Sonic est un personnage attachant qui aura eu beaucoup de mal à évoluer depuis qu'il a posé ses pattes de hérisson dans l'univers de la 3D. On a l'impression qu'au fil des épisodes, la licence se cherche, explorant de multiples voies dans l'espoir de retrouver un peu de son aura. Mais c'est au risque de perdre son identité à travers un gameplay qui part parfois dans tous les sens. On avait fini par se faire à l'idée que Sonic soit devenu un jeu de courses et un jeu d'aventure tout autant qu'un jeu de plates-formes, mais Unleashed rajoute encore à la confusion en saupoudrant le tout d'une bonne dose de beat'em all. Eh oui, Sonic est désormais capable de rendre les coups pris autrement qu'en se roulant en boule : il tape, et tape même très fort.
L'explication de cette évolution - qui ne manquera pas de choquer les puristes - se trouve dans la dernière exaction en date du Dr. Robotnik. En utilisant la puissance des Chaos Emeralds pour alimenter un énorme canon spatial, la malotru a fracassé la Terre en plusieurs morceaux et réveillé Dark Gaia, le monstre qui se terre au centre de la planète depuis des millénaires. Il y a même plus grave : lorsque le soleil se couche, des monstres sortis des profondeurs menacent les habitants. Sonic lui-même semble affecté par ces phénomènes étranges : désormais, dès la tombée de la nuit, il se transforme en Werehog, une espèce de hérisson-garou au physique impressionnant. Sous cette apparence, il est moins agile mais beaucoup plus puissant : taillé pour le combat, il peut frapper lourdement ses ennemis ou les déchirer de ses griffes. Heureusement, même dans sa forme monstrueuse de Mr. Hyde, Sonic conserve son esprit de Dr. Jekyll. Il va donc essayer de contrecarrer les plans du Dr. Robotnik et de sauver la planète. Il bénéficiera pour cela de l'aide de Chip, un petit animal volant amnésique rencontré par hasard, mais aussi de celle de tous ses amis (Tails, Amy...), dont il ne manquera pas de croiser la route au cours de son périple.

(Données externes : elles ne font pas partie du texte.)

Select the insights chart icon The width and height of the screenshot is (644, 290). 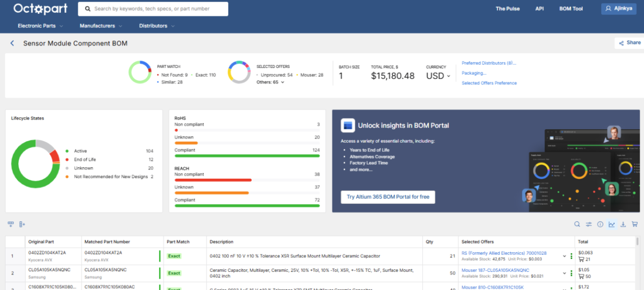pyautogui.click(x=611, y=224)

Sonic Unleashed reprend un système de progression déjà vu dans les épisodes précédents : on n'a pas affaire à une succession linéaire de niveaux, mais à une aventure découpée en différentes étapes. Sonic devra visiter plusieurs continents à la recherche des temples de Gaïa qui s'y trouvent, et placer dans chacun une des sept Chaos Emeralds. Chaque étape débute par la visite d'une ville, peuplée d'habitants avec lesquels il est possible (mais rarement obligatoire) de tailler une bavette, et munie d'un hub à partir duquel on accède aux différents niveaux de la zone. Centré autour de la capacité de métamorphose de Sonic, le jeu vous propose de contrôler alternativement le hérisson bleu et sa version bestiale. Concrètement, il faut au minimum s'acquitter d'un niveau de jour et d'un niveau de nuit afin d'y récupérer les deux clés qui y sont cachées et de pouvoir ouvrir la porte du temple de la zone (ce qui ne pourra se faire qu'après s'être débarrassé du boss qui la garde). Mais les joueurs qui le souhaitent peuvent aller plus loin : lors de leurs pérégrinations, ils mettront la main sur des médaillons du jour et des médaillons de la nuit dont la collecte minutieuse permet d'accéder à des niveaux supplémentaires.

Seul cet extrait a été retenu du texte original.